Source text -
* * *

We create a Virtual Machine which is intended to be used for AI workloads using the azure_native.compute.VirtualMachine resource class.
We then apply the diagnostic extension to the VM using the azure_native.compute.VirtualMachineExtension. The diagnostics extension collects monitoring logs and metrics for the operation of your VMs.
We optionally create a Log Analytics Workspace to ingest and query the diagnostics data using the azure_native.operationalinsights.Workspace resource. This setup would be complete with an existing workspace.

Please ensure to replace placeholders (e.g., <...>) with real values from your Azure subscription, such as network interface names, subscription ID, and storage account information.

* * *

Input data -
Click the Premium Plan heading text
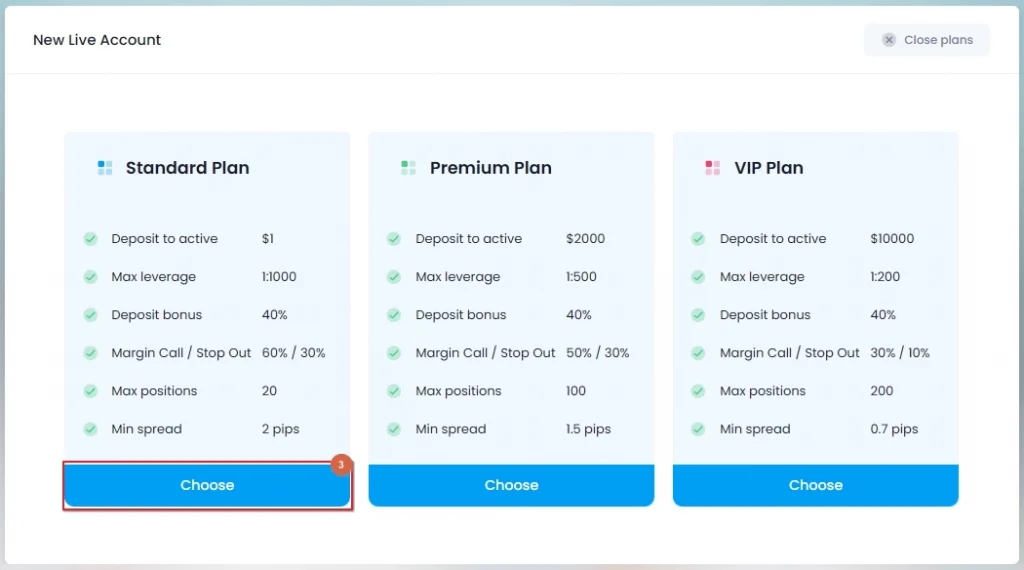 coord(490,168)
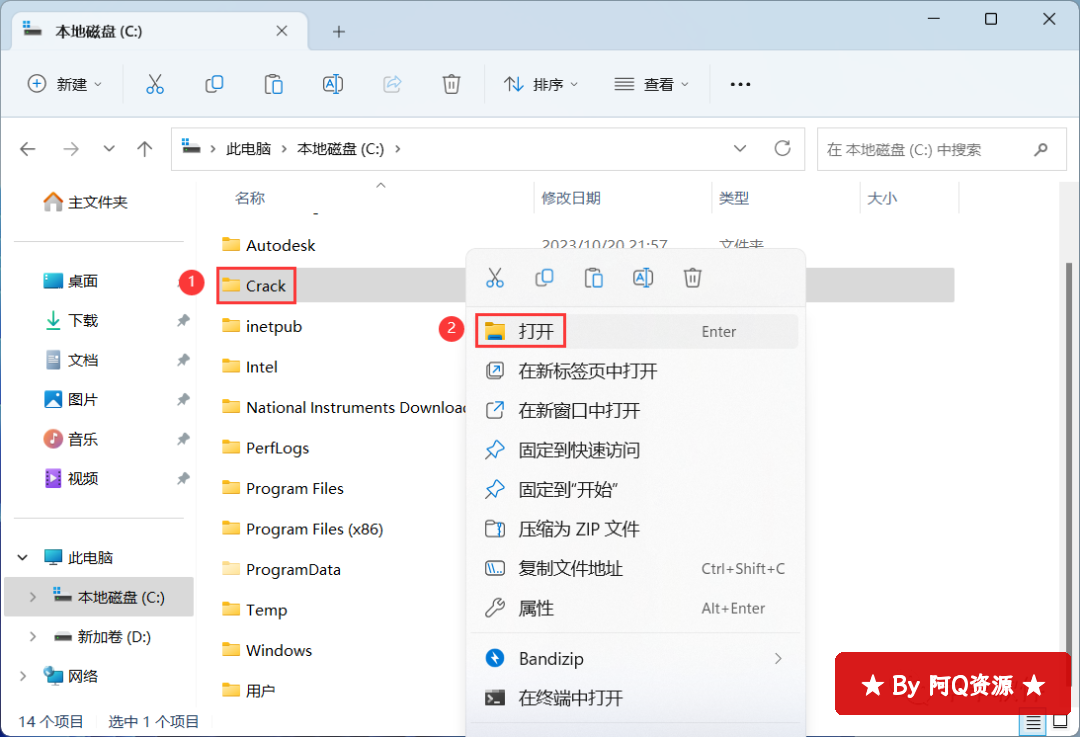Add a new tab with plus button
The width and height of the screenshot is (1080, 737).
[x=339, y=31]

* * *

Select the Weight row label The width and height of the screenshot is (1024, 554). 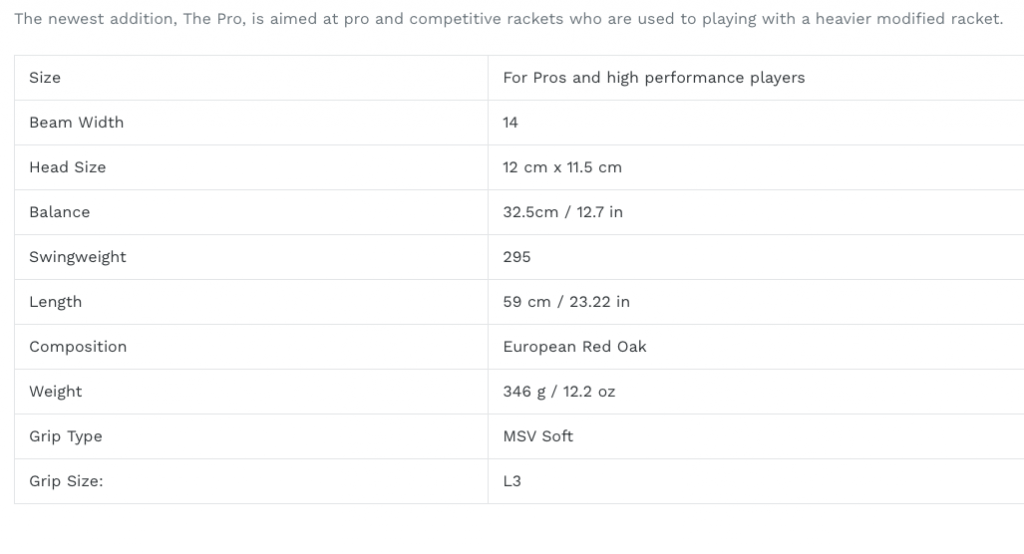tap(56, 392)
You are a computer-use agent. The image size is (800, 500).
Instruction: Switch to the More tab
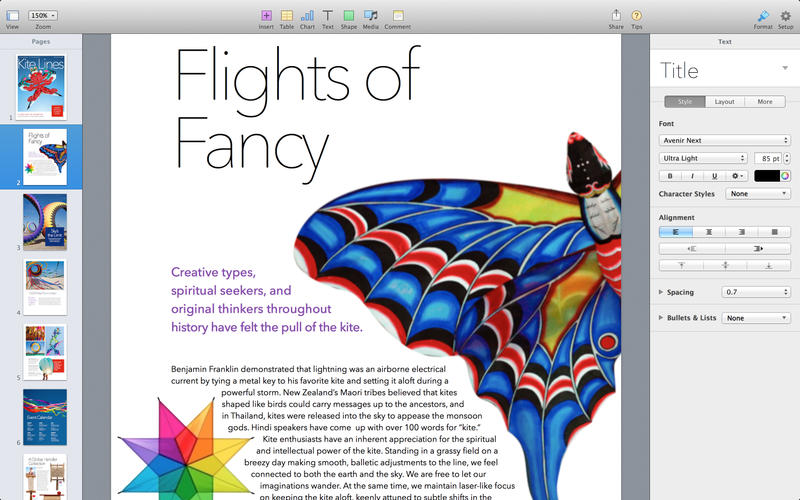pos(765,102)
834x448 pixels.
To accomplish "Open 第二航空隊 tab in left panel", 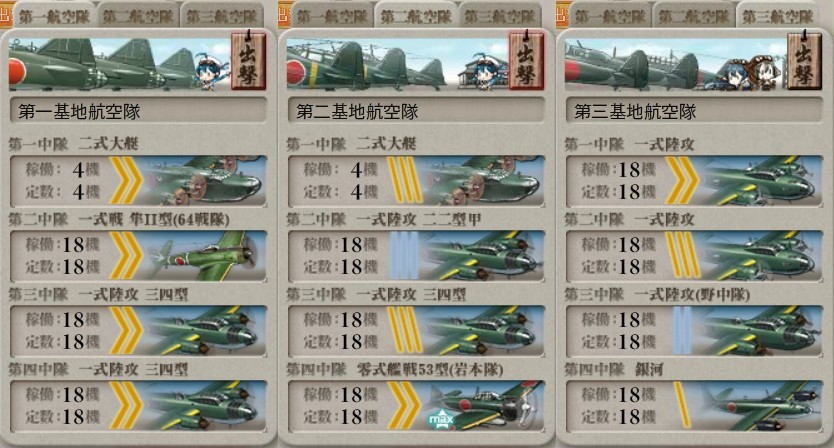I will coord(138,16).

* * *

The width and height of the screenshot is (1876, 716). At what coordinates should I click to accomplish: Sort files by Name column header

* * *

Exercise requirements -
**a)** Repeat a passage from the Azure VM text, beginning at the words "We then apply" and stopping after the words "storage account information.".
**b)** Answer these questions using the Azure VM text:
(i) Which resource class is used to create the Virtual Machine?
(ii) What does the diagnostics extension collect?
(iii) Which real values does the text name as examples for replacing placeholders?
**c)** Resume the Azure VM text after its final sentence.

Task-by-task answers -
**a)**
We then apply the diagnostic extension to the VM using the azure_native.compute.VirtualMachineExtension. The diagnostics extension collects monitoring logs and metrics for the operation of your VMs.
We optionally create a Log Analytics Workspace to ingest and query the diagnostics data using the azure_native.operationalinsights.Workspace resource. This setup would be complete with an existing workspace.

Please ensure to replace placeholders (e.g., <...>) with real values from your Azure subscription, such as network interface names, subscription ID, and storage account information.

**b)**
(i) azure_native.compute.VirtualMachine
(ii) Monitoring logs and metrics for the operation of your VMs
(iii) Network interface names, subscription ID, and storage account information

**c)**
To use this code, you would need to have the Pulumi CLI installed and configured access to your Azure subscription. With Pulumi set up, you can put this script in a file (say monitor_ai_vm.py), and run pulumi up to provision the resources.

Remember to look at Azure specific documentation for the exact details of XML configuration for the diagnostics extension if you're using the IaaSDiagnostics type. The Pulumi documentation for the Azure Native provider can also be referenced for more details on the various resource classes used here.